PROBLEM TO WORK ON →
Edit the lines of the data beginning at the line that has "Task: Click the share icon on product image" and ending after the line that has "tap(895, 572)", changing "share icon" to "bookmark icon" and leaving everything else as it is. Give back only those lines.

···

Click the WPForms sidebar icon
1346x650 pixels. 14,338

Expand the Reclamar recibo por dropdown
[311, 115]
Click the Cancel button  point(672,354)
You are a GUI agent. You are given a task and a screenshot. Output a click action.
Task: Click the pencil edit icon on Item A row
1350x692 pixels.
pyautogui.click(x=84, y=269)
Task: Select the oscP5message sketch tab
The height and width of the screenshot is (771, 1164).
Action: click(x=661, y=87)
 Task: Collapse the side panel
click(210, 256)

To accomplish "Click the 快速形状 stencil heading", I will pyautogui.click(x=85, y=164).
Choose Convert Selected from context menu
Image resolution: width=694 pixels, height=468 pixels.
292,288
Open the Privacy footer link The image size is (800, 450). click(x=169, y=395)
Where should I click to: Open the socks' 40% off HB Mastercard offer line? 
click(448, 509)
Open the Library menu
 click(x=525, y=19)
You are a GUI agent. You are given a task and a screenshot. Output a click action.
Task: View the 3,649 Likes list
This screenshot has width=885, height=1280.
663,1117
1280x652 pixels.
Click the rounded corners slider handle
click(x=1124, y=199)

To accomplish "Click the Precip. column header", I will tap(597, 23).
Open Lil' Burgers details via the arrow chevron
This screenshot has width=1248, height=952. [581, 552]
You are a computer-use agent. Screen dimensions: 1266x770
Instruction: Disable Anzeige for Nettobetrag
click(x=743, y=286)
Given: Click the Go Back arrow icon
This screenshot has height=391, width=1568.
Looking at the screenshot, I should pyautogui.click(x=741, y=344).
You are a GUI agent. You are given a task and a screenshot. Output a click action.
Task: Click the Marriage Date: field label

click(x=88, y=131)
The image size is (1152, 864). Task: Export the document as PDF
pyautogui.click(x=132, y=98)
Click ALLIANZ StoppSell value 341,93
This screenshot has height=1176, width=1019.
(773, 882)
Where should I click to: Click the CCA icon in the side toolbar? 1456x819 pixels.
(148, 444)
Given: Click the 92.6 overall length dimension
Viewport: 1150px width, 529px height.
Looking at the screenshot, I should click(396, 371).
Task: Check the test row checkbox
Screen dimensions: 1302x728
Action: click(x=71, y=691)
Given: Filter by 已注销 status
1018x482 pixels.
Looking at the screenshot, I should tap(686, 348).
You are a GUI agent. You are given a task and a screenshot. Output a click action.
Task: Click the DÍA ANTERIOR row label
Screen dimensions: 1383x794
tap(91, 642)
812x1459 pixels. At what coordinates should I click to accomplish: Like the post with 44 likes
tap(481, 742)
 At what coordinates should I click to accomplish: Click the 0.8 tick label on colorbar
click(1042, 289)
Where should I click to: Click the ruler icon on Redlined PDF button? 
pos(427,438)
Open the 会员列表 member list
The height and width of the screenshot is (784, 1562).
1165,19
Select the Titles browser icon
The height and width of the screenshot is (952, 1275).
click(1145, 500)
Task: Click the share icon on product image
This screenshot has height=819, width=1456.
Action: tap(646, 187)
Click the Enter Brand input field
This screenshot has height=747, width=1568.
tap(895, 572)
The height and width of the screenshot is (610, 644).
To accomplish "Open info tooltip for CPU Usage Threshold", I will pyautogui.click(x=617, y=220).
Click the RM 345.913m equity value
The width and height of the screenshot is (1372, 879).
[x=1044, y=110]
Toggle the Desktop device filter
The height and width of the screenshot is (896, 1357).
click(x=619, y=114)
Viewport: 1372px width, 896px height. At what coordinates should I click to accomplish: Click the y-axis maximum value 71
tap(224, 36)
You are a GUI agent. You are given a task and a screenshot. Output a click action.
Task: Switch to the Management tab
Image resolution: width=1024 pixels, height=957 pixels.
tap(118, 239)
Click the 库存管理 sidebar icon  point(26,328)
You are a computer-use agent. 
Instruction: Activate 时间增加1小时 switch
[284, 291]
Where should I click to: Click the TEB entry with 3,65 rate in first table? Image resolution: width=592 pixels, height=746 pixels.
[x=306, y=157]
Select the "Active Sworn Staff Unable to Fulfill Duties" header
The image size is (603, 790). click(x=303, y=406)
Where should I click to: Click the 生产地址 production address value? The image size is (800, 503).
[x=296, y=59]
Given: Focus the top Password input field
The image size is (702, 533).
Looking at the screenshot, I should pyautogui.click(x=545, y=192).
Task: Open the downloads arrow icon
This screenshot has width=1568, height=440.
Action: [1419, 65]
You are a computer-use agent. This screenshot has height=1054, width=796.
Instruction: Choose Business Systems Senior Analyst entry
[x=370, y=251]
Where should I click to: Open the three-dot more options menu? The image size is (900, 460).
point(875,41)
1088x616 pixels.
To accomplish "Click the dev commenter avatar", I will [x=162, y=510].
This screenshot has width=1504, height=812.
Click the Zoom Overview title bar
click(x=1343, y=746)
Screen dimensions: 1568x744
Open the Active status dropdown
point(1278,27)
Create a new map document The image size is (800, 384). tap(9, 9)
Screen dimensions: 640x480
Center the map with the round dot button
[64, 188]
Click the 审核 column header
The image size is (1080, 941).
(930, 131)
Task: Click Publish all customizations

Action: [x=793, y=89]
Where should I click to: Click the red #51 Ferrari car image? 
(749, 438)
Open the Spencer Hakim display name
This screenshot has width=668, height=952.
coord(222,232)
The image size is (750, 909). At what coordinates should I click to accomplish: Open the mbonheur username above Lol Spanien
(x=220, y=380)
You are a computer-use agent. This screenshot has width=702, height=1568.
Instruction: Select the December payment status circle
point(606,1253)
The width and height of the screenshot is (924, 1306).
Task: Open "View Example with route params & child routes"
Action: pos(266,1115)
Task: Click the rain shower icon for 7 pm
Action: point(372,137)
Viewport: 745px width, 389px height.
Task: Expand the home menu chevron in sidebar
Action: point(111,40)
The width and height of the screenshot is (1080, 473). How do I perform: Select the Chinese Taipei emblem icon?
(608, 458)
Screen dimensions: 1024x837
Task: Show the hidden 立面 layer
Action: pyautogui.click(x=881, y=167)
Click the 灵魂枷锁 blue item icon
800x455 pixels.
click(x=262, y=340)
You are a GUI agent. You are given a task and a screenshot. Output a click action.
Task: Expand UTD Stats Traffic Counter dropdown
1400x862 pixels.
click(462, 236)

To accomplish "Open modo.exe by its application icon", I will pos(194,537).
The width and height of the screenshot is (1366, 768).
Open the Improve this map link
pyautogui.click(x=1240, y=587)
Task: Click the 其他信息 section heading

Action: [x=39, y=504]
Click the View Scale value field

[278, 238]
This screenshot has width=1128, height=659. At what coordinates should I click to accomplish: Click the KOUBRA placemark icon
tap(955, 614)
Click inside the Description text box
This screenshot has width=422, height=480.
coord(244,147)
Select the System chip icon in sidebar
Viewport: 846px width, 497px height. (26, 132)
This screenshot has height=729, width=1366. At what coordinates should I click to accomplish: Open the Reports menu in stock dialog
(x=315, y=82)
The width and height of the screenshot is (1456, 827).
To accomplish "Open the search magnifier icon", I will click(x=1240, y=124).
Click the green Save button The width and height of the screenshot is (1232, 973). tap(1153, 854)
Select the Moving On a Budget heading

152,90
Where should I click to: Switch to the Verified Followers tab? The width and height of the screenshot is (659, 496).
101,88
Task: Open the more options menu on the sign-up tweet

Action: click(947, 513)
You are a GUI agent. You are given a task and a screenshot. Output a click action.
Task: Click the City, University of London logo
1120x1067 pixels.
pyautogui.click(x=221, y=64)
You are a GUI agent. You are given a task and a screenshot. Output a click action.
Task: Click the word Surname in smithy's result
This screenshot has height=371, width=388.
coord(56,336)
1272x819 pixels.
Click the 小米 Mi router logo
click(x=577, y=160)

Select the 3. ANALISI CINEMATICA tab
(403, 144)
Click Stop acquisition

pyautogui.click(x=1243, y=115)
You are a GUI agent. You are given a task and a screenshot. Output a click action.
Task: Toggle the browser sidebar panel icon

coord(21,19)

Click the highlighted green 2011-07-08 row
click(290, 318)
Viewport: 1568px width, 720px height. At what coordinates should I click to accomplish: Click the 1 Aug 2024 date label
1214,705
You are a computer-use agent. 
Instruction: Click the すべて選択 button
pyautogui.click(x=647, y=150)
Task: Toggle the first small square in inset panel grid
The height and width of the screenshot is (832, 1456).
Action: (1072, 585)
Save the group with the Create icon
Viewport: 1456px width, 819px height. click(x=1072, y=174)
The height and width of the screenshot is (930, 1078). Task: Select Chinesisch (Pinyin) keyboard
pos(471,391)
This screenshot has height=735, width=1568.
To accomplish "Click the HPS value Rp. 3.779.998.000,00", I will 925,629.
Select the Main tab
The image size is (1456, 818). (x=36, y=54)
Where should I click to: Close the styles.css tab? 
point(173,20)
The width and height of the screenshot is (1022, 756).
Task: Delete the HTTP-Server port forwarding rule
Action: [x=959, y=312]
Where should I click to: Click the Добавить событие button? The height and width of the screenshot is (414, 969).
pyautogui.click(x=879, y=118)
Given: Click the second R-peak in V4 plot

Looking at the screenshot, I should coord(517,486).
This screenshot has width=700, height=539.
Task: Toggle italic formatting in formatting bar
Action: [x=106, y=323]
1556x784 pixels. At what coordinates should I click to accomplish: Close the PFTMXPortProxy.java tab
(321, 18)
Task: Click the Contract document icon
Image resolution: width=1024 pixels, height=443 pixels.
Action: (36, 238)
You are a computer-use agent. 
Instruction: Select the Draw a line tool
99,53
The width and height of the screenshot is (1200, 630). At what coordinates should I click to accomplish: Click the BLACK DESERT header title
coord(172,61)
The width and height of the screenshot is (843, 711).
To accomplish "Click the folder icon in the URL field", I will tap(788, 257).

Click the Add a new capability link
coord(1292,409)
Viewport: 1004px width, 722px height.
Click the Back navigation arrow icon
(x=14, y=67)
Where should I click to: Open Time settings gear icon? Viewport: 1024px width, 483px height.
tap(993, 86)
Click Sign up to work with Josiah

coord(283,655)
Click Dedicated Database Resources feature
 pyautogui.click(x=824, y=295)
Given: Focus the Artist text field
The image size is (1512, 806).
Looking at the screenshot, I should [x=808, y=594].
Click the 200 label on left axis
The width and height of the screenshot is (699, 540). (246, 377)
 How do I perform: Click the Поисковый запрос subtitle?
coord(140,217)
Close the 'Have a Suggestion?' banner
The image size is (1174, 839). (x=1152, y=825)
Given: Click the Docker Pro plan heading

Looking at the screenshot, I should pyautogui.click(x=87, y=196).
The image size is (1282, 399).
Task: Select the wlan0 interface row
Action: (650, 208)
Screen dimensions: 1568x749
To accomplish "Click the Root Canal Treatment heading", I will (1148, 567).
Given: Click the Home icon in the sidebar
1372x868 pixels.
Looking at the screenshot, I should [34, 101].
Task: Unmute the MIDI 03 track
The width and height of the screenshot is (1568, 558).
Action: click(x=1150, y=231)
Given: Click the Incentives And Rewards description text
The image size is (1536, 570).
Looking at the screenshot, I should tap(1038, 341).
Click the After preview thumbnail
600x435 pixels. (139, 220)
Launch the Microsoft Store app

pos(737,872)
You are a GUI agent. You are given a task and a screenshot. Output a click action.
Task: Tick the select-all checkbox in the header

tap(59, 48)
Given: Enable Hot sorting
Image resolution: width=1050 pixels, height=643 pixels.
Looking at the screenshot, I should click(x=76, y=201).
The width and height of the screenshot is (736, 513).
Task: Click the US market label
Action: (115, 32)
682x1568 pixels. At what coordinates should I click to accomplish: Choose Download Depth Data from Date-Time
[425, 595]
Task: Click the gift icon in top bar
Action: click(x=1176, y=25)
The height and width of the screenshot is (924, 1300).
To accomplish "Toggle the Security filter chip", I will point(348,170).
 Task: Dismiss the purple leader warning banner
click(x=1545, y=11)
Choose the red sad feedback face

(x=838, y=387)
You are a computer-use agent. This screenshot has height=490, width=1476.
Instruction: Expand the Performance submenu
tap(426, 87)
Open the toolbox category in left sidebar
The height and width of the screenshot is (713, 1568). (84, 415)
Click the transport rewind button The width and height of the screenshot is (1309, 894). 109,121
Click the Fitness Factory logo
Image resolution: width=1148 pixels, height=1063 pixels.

···

REPLY →
Task: Click the bookmark icon on product image
This screenshot has height=819, width=1456.
Action: tap(646, 187)
Click the Enter Brand input field
This screenshot has height=747, width=1568.
tap(895, 572)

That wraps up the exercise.